TASK TO COMPLETE: Lift out each line of the data that holds "agent".

GIVEN RECORDS:
******************************

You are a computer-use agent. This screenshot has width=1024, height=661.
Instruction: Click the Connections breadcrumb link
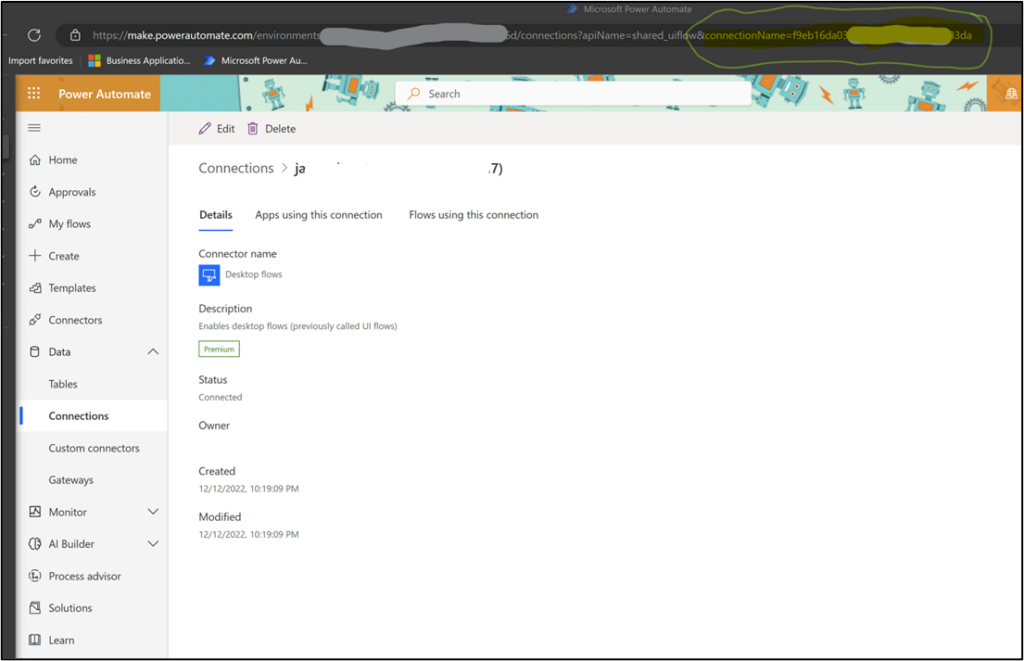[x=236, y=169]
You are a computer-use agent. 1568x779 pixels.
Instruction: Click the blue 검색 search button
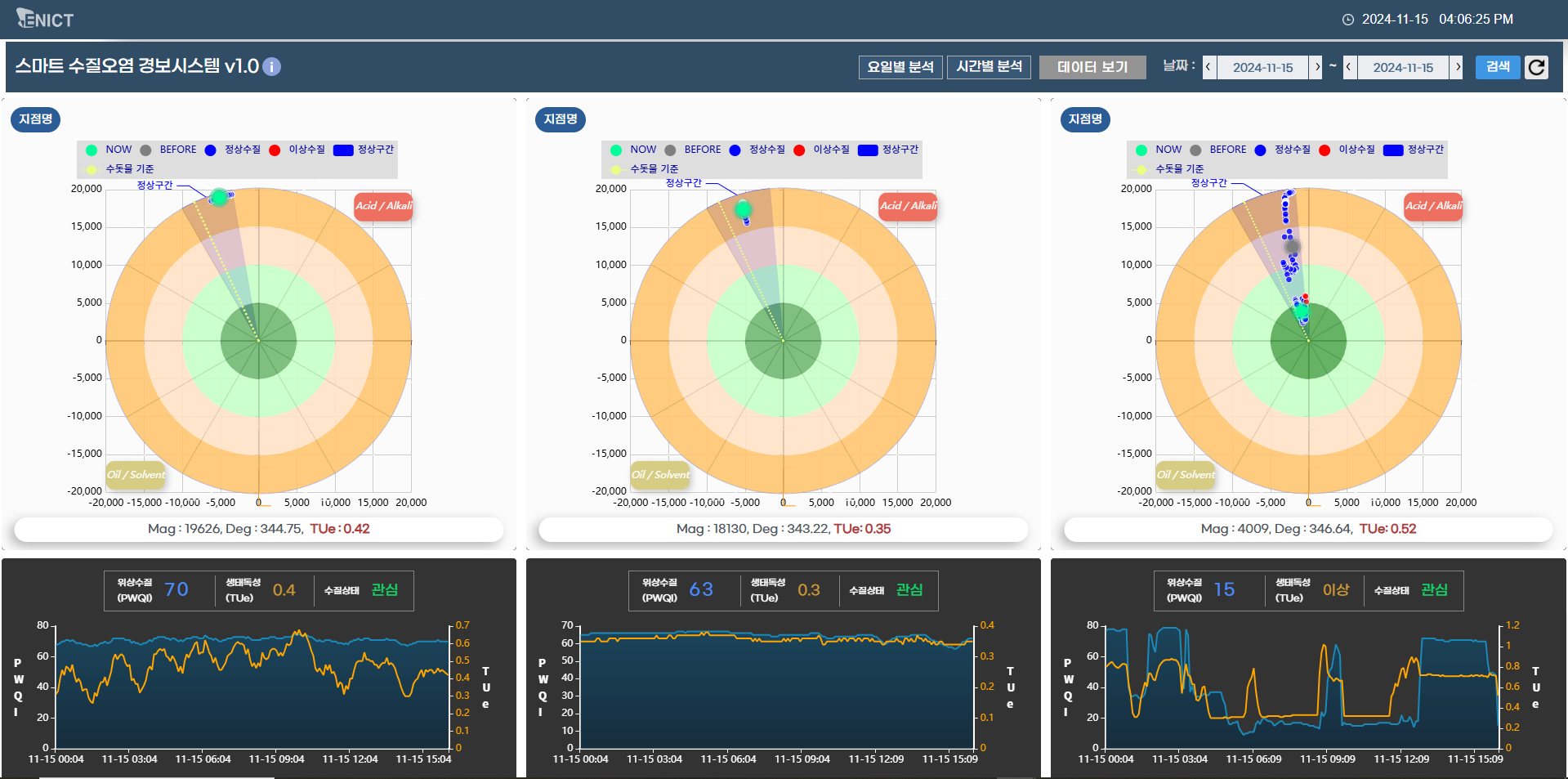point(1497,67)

******************************

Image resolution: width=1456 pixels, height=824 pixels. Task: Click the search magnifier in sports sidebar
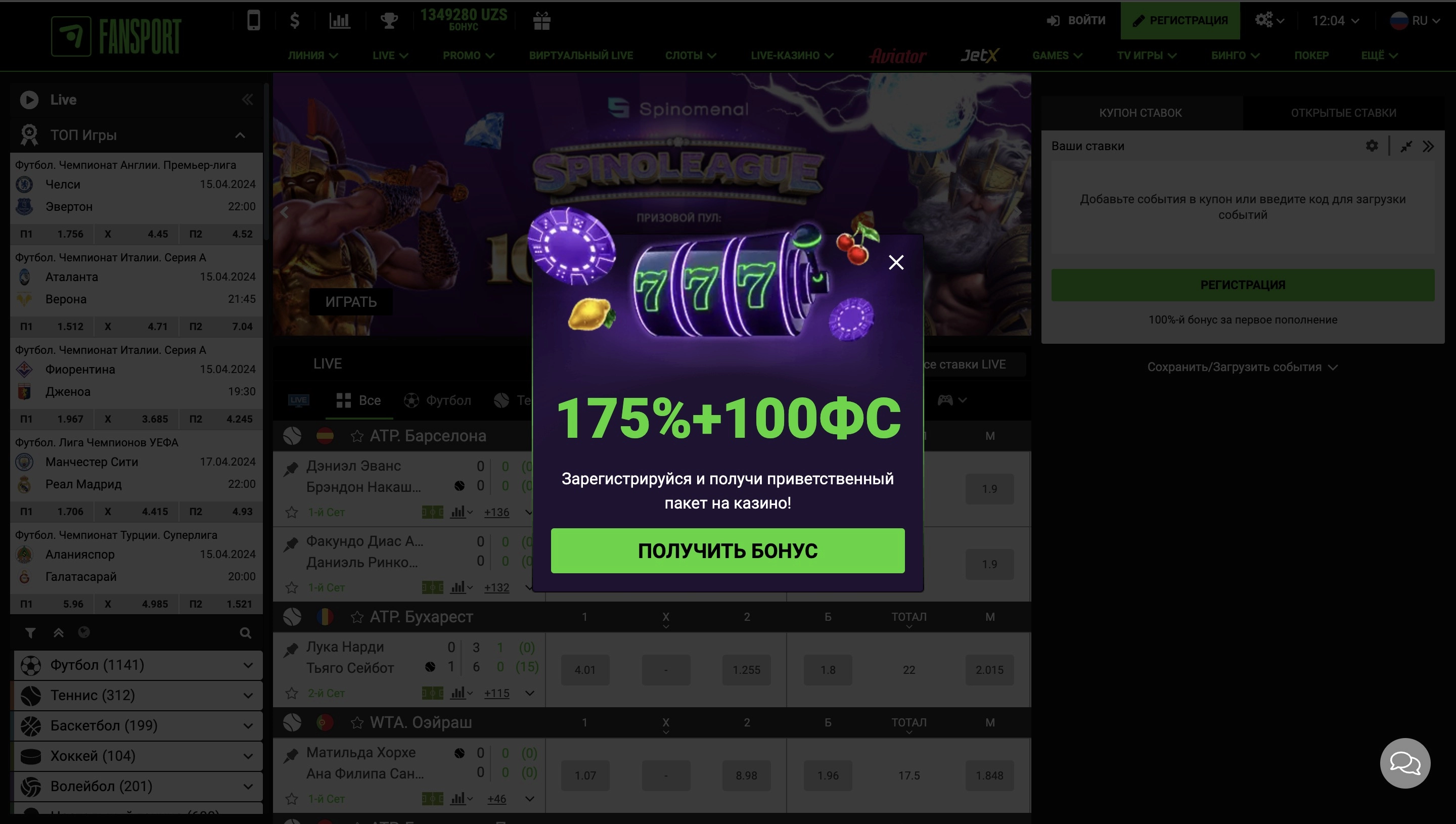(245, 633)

******************************

WRITTEN SOLUTION:
You are a computer-use agent. This screenshot has width=1024, height=661.
You are a computer-use agent. 1568x779 pixels.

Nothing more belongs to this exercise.